最近,还被学校的CEO大发牢骚, 抱怨我们不够尽心尽力、来求学是抱着玩玩的心态、即浪费时间又浪费金钱。 最让我听不顺耳的事,他竟然说:“你们又不用照顾弟妹更不可能打扫,不是吗?! 那你们都说没时间,没时间什么呢? 没时间上网、玩面子书!我就不信你们会打扫呢!” 他这一番话,还真让我有股冲动相向他一拳打过去~ 拜托,在这世上不是每个人都活得好、睡得暖、三餐吃的饱。 家家有本难念的经, 他肯定没听说过吧! 女人终会有自己的责任与负担——那就是做家务事。 不是每个人都像一些人一样好吃懒做, 父母疼惜得不得了的。 同行学徒一提到他还真想赏他一巴掌呢! 没有正常读书时间也就认了, 现在还敢来提我们的家教?!
尽管如此, 我却觉得有一些是他说的并没有错。 现在的人的确擅长把时间花在面子书上, 我算是改过来了。 只不过, 因为一些老师利用面子书与学生沟通,所以非上不可。 他说时间所剩无几这一点, 我真的很感激,感激他再次让我更心急烦躁。 每天更努力地提醒着自己时间又少了一天…… 但是, 知识技巧却不见有好转! 心烦呐!

几天前,传来一个朋友失恋的 消息。 当时觉得身为朋友是该慰问一下。 如今,我和另一个朋友都有点后悔慰问了。 他几乎每天都会向我另一个朋友传短讯、聊天, 搞得我朋友神经紧绷, 决的他在她身上寻找前女友的影子。说完, 他就打来我这儿聊了一会儿。 听他的语句,让我也很压力。 有种莫名的恐惧感, 想逃离他的来电, 避而远之。 谈话中,他说有意相约我出来喝茶、聊天兼谈论课业。 但是, 我还真还怕要答应他呢! 我可不想当他朋友的影子, 让他取得安慰。 治疗伤口有很多种方法,就唯独他这一种方法我不赞同。 我现在和另一个朋友约好了,尽量保此低调, 能避多久就避多久。 至少,在考试之前我不想让任何事情烦到我们的思绪。
很好笑吧! 如果不是因为他是男的, 我们还不至于如此呢! 他上回打得那通电话都还我被家人问了好一会儿。 好在我向来不多交待自己的私事 =.=

接下来可有得熬了, 希望熬得过吧!!!

Friday, October 14, 2011

Latest me :P


I’ve been giving myself an easy life lately though the final is just around the corner. I think I’ve gone to the wrong field.

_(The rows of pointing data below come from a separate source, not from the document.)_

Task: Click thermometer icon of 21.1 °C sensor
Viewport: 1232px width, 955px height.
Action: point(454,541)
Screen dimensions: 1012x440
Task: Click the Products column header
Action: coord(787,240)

Well, this is what I choose. So, what I’m gonna do now is to work it out!!! I really need to work it out now. I’ve no other choice up to this level. Never give up on the path we choose, that’s all I can tell myself all these while. I’m trying my best now. Learned to sleep late even though I’m having classes next day just to gain myself more extra times preparing for my final. It’s about one and a half month from now. Choosing to sit for four papers in the final is killing, but wasting my time and money for the decisions I’ve made are more killing.

Hahaha introduced to you my new kids’ toothbrush after I’ve remove my wisdom tooth. This is what I’m using currently. I’ve no choice apart from using it. Otherwise, I wouldn’t be able to brush all my teeth properly with a big empty tooth socket unsealed there. I was so shock to hear that it shall take me about 10 years to fully cover up the tooth socket. I should have requested the dentist to stitch it up for me earlier on. Well, this is what happened when dentist is in a hurry, especially on a peak day like Friday.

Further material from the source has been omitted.